Instructions to follow. Only the text should be kept: print every entry below exactly and leave each image out.

Records from a data source.
################

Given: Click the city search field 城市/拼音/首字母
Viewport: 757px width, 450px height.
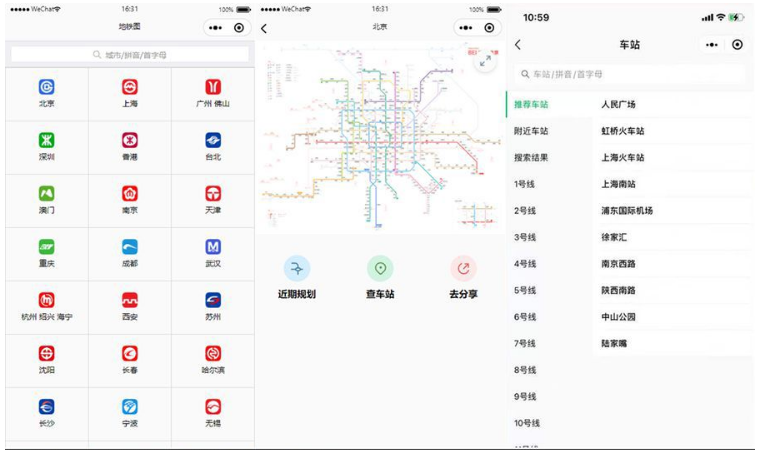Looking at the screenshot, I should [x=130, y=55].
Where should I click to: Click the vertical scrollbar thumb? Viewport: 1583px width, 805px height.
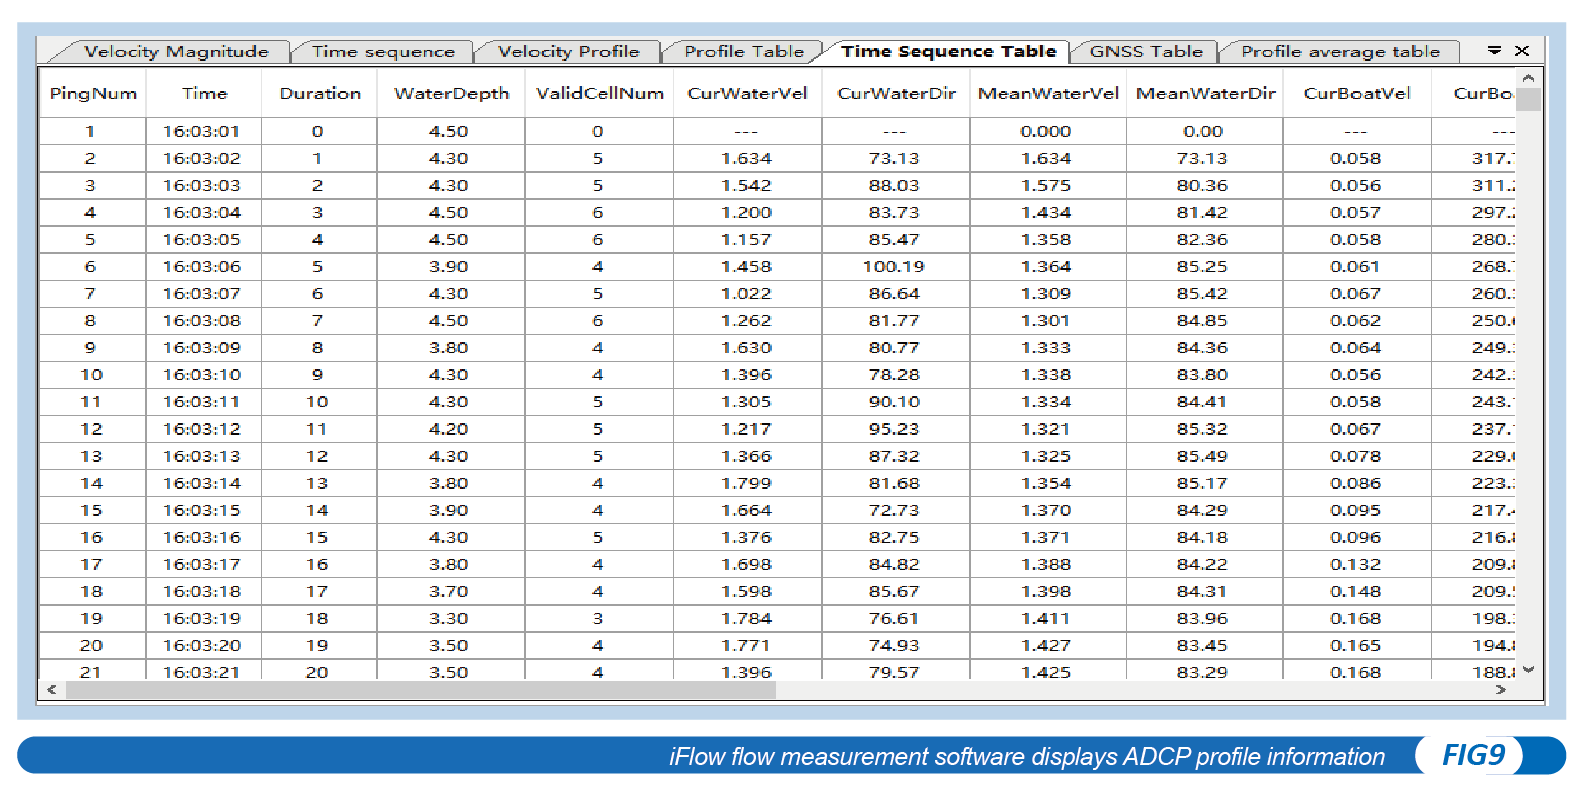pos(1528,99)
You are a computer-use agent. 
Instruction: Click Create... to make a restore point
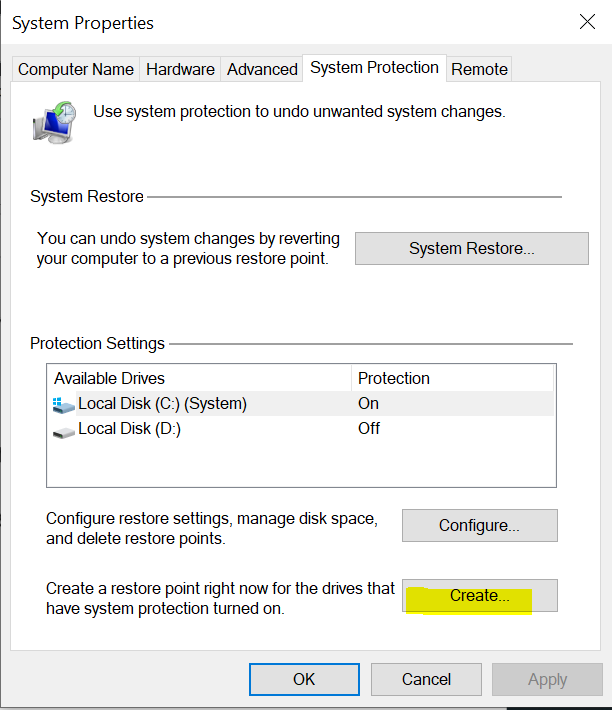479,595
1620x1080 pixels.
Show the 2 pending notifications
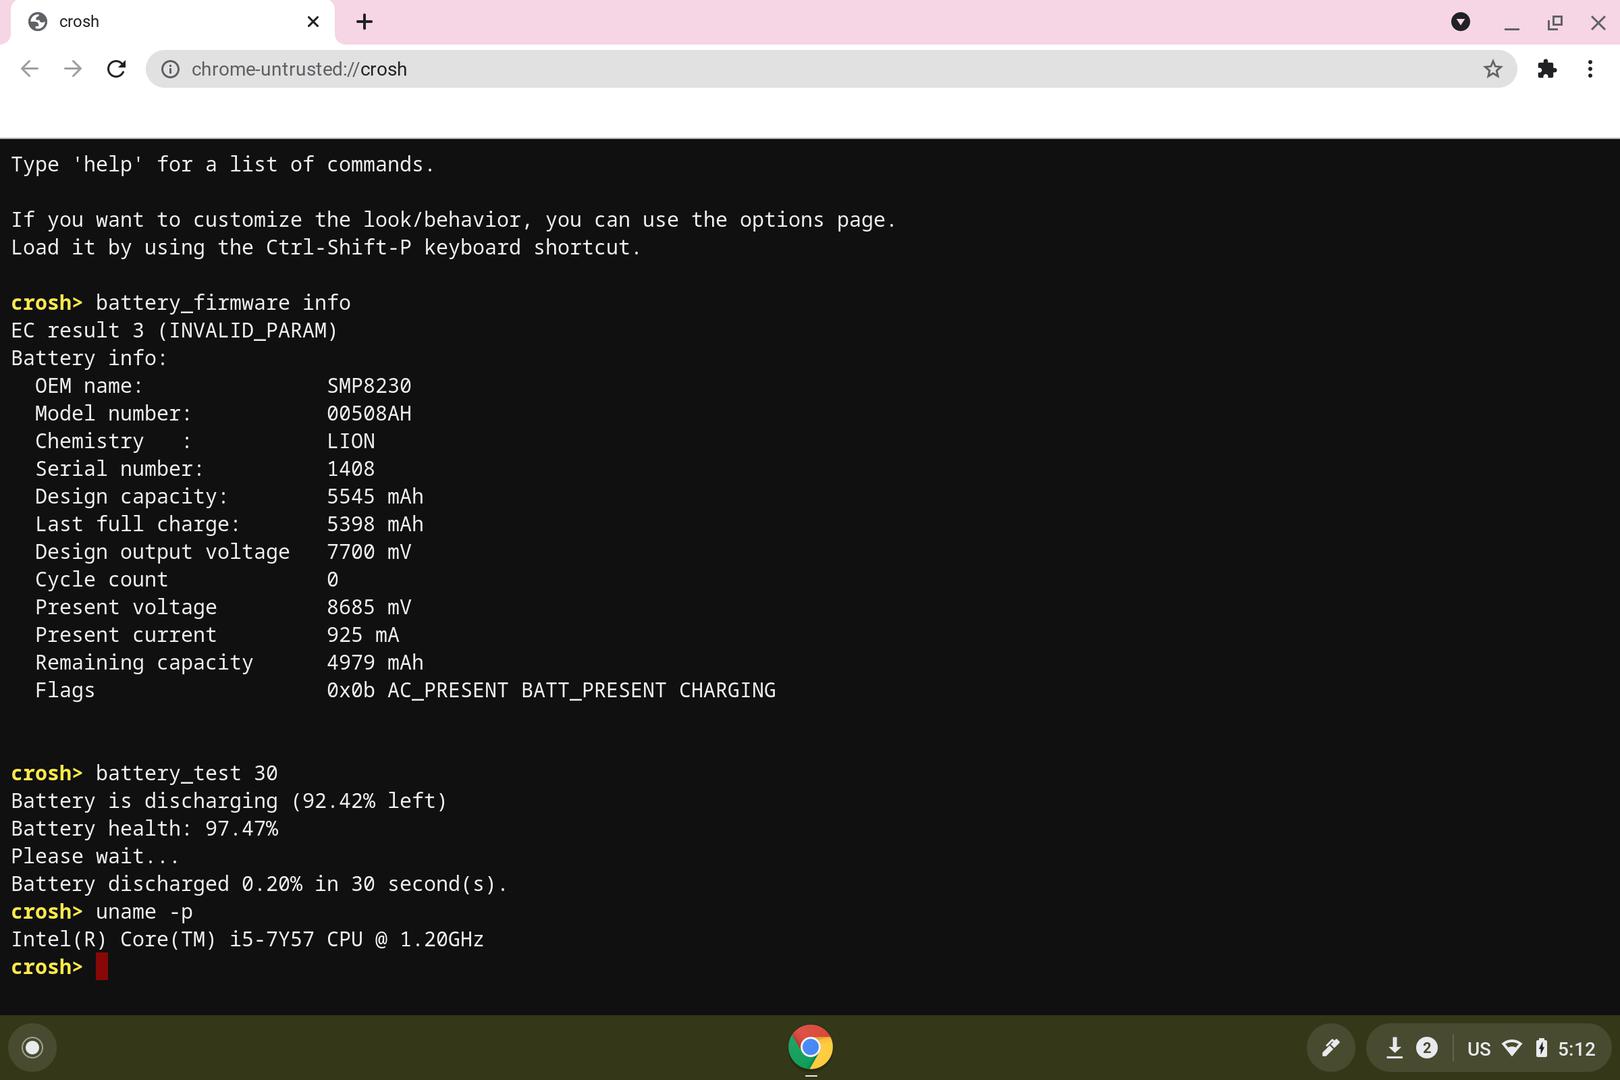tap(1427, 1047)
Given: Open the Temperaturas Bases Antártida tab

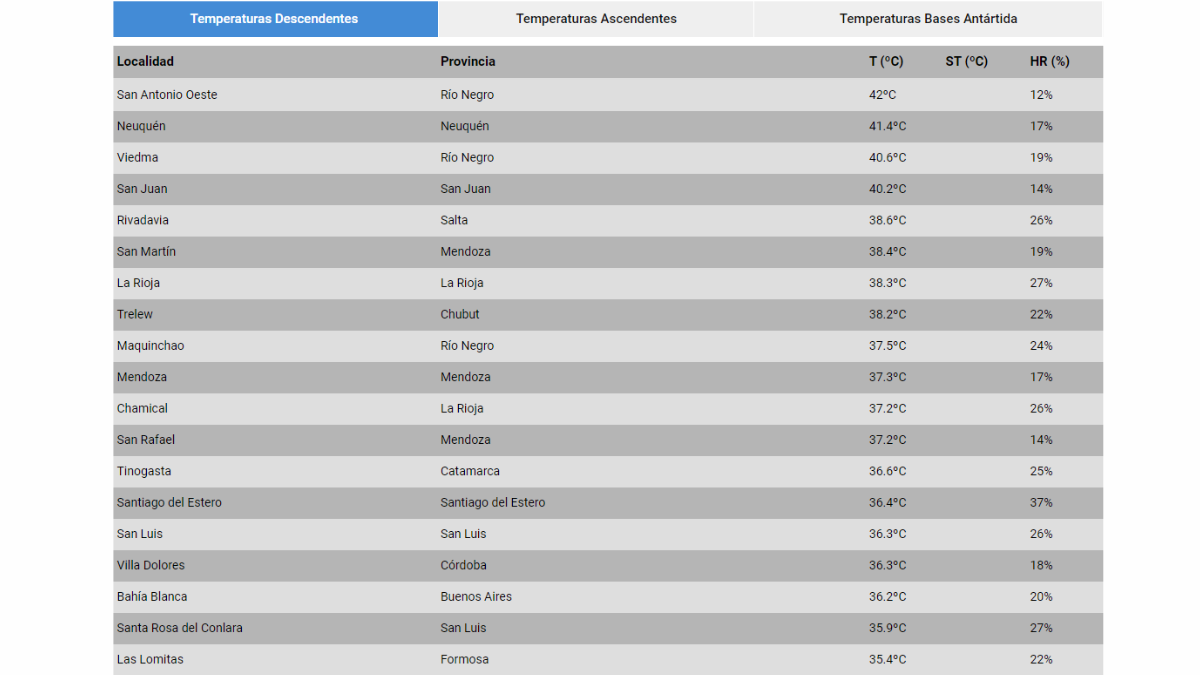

################

Solution for this problem.
Given: Click the city search field 城市/拼音/首字母
Viewport: 757px width, 450px height.
Looking at the screenshot, I should [x=130, y=55].
Where should I click to: Click the vertical scrollbar thumb? Viewport: 1583px width, 805px height.
pos(1528,99)
You are a computer-use agent. 
Instruction: Click Create... to make a restore point
479,595
1620x1080 pixels.
Show the 2 pending notifications
tap(1427, 1047)
Given: Open the Temperaturas Bases Antártida tab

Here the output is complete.